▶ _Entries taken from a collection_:
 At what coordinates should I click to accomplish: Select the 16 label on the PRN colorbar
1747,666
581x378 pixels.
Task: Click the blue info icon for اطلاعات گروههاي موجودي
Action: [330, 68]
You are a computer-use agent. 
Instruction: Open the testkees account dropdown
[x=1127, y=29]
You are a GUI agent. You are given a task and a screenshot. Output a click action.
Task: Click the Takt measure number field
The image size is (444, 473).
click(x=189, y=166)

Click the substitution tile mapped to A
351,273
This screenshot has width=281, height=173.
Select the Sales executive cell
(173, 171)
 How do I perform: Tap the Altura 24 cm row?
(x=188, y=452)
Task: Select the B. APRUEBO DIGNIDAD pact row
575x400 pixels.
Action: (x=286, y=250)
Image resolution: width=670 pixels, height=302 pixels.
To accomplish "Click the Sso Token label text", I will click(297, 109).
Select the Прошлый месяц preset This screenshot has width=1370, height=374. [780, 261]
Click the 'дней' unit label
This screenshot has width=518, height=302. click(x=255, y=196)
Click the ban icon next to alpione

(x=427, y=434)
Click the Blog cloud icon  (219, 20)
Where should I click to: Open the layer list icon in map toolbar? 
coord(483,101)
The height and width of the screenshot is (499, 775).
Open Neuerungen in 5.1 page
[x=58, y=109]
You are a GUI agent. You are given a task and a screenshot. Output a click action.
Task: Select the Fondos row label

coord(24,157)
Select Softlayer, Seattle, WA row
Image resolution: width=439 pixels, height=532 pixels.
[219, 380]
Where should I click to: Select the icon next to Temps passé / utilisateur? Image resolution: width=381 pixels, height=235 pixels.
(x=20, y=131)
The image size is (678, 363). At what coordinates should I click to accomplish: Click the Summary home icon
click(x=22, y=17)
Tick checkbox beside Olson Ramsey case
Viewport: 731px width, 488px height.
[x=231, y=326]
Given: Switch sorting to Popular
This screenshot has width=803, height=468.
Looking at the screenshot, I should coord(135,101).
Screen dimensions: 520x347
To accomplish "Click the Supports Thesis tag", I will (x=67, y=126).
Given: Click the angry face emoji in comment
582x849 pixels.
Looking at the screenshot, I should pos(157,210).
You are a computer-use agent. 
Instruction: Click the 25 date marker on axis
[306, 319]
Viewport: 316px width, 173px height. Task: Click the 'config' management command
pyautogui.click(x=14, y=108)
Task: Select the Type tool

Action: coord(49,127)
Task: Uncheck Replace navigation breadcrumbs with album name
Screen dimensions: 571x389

▶ _What you are asked to do_: The line containing "Open Neuerungen in 5.1 page" begins the span, and the last line of the records above ends it. Return that span exactly, and nothing outside it.

▶ _Response area_:
Open Neuerungen in 5.1 page
[x=58, y=109]
You are a GUI agent. You are given a task and a screenshot. Output a click action.
Task: Select the Fondos row label

coord(24,157)
Select Softlayer, Seattle, WA row
Image resolution: width=439 pixels, height=532 pixels.
[219, 380]
Where should I click to: Select the icon next to Temps passé / utilisateur? Image resolution: width=381 pixels, height=235 pixels.
(x=20, y=131)
The image size is (678, 363). At what coordinates should I click to accomplish: Click the Summary home icon
click(x=22, y=17)
Tick checkbox beside Olson Ramsey case
Viewport: 731px width, 488px height.
[x=231, y=326]
Given: Switch sorting to Popular
This screenshot has width=803, height=468.
Looking at the screenshot, I should coord(135,101).
Screen dimensions: 520x347
To accomplish "Click the Supports Thesis tag", I will (x=67, y=126).
Given: Click the angry face emoji in comment
582x849 pixels.
Looking at the screenshot, I should pos(157,210).
You are a computer-use agent. 
Instruction: Click the 25 date marker on axis
[306, 319]
Viewport: 316px width, 173px height. Task: Click the 'config' management command
pyautogui.click(x=14, y=108)
Task: Select the Type tool

Action: coord(49,127)
Task: Uncheck Replace navigation breadcrumbs with album name
Screen dimensions: 571x389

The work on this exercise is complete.